Recorded data:
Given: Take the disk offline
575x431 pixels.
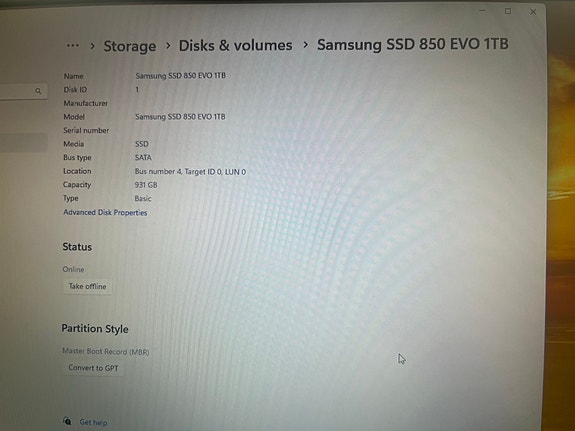Looking at the screenshot, I should (87, 286).
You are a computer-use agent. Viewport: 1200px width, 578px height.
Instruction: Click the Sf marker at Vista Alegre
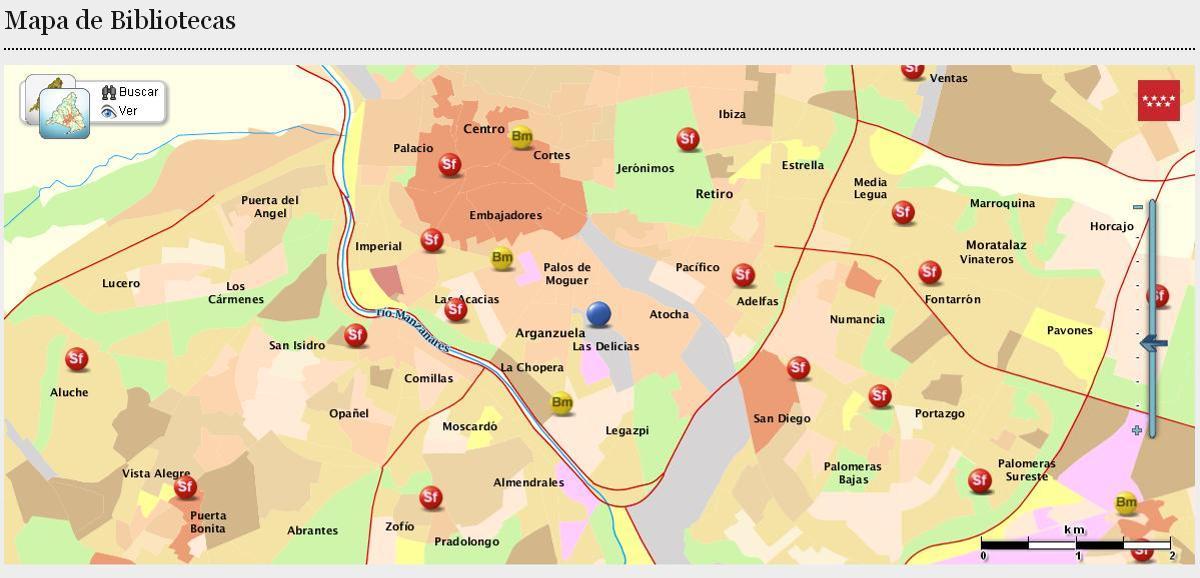(184, 486)
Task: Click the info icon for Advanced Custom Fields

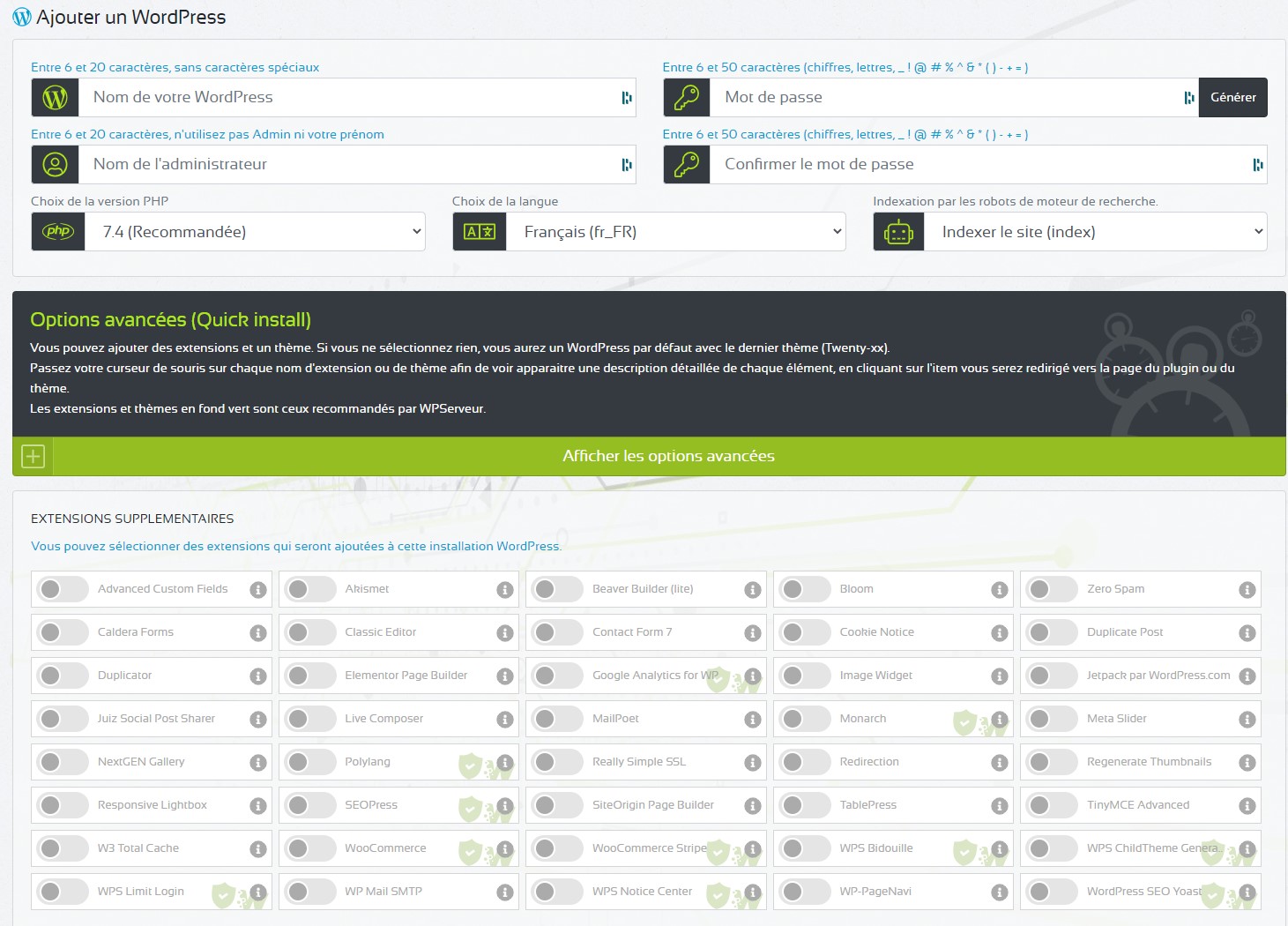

GOAL OF THE EXERCISE
Repeat the records above exactly. No pictures go into the repeat.

RESPONSE AREA
Given: Take the disk offline
575x431 pixels.
Looking at the screenshot, I should (87, 286).
You are a computer-use agent. Viewport: 1200px width, 578px height.
Instruction: Click the Sf marker at Vista Alegre
(184, 486)
Task: Click the info icon for Advanced Custom Fields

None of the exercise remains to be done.